* **DATA PROVIDED**:
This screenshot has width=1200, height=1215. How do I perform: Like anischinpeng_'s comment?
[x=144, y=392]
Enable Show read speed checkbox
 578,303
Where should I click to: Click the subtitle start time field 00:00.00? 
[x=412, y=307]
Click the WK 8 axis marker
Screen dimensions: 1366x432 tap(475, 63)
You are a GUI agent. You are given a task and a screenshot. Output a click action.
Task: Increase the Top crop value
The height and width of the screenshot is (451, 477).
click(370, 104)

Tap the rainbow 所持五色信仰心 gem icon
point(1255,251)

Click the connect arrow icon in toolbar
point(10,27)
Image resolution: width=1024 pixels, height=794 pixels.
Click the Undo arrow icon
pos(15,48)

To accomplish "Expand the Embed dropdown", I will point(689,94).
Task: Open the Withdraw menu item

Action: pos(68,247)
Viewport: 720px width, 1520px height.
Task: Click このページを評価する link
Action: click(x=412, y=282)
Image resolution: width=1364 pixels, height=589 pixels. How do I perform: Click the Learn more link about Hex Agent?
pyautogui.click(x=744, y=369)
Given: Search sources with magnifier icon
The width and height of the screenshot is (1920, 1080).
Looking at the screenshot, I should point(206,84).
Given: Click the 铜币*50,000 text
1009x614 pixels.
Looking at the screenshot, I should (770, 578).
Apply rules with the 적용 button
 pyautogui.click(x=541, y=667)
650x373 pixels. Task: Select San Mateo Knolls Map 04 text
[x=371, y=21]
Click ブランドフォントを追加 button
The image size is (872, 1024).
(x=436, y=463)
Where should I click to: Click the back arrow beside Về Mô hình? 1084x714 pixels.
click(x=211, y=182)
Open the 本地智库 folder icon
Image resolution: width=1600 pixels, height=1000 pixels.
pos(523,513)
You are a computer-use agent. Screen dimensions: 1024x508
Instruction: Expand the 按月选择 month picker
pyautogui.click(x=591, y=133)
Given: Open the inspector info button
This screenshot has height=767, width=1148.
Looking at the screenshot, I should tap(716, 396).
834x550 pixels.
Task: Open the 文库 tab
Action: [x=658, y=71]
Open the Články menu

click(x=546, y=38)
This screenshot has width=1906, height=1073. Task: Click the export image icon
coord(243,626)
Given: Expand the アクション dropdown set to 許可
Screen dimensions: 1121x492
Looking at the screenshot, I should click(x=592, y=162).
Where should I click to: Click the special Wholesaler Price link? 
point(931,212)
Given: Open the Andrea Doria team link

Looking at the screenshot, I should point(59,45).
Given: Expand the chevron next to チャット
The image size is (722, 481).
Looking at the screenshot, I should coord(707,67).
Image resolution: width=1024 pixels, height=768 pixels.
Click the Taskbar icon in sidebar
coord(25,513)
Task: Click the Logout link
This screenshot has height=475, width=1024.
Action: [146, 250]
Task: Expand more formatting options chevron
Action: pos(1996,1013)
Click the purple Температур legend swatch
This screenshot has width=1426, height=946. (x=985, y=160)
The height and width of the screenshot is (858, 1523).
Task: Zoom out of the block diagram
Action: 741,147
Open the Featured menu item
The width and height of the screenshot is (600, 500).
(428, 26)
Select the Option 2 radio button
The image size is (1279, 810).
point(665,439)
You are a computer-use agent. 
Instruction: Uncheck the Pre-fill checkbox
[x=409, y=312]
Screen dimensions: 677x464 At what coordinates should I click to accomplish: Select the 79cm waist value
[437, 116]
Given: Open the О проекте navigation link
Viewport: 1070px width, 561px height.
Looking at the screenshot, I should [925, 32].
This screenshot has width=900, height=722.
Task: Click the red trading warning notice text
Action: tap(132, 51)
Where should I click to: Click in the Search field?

* **WHAT YOU ARE ASKED TO DO**: Above are the lines; repeat exactly the ones from the line containing "Image resolution: width=1024 pixels, height=794" down to the line containing "You are a computer-use agent. Screen", both inclusive.

* **EXERCISE ANSWER**:
Image resolution: width=1024 pixels, height=794 pixels.
Click the Undo arrow icon
pos(15,48)

To accomplish "Expand the Embed dropdown", I will point(689,94).
Task: Open the Withdraw menu item

Action: pos(68,247)
Viewport: 720px width, 1520px height.
Task: Click このページを評価する link
Action: click(x=412, y=282)
Image resolution: width=1364 pixels, height=589 pixels. How do I perform: Click the Learn more link about Hex Agent?
pyautogui.click(x=744, y=369)
Given: Search sources with magnifier icon
The width and height of the screenshot is (1920, 1080).
Looking at the screenshot, I should point(206,84).
Given: Click the 铜币*50,000 text
1009x614 pixels.
Looking at the screenshot, I should (770, 578).
Apply rules with the 적용 button
 pyautogui.click(x=541, y=667)
650x373 pixels. Task: Select San Mateo Knolls Map 04 text
[x=371, y=21]
Click ブランドフォントを追加 button
The image size is (872, 1024).
(x=436, y=463)
Where should I click to: Click the back arrow beside Về Mô hình? 1084x714 pixels.
click(x=211, y=182)
Open the 本地智库 folder icon
Image resolution: width=1600 pixels, height=1000 pixels.
pos(523,513)
You are a computer-use agent. Screen dimensions: 1024x508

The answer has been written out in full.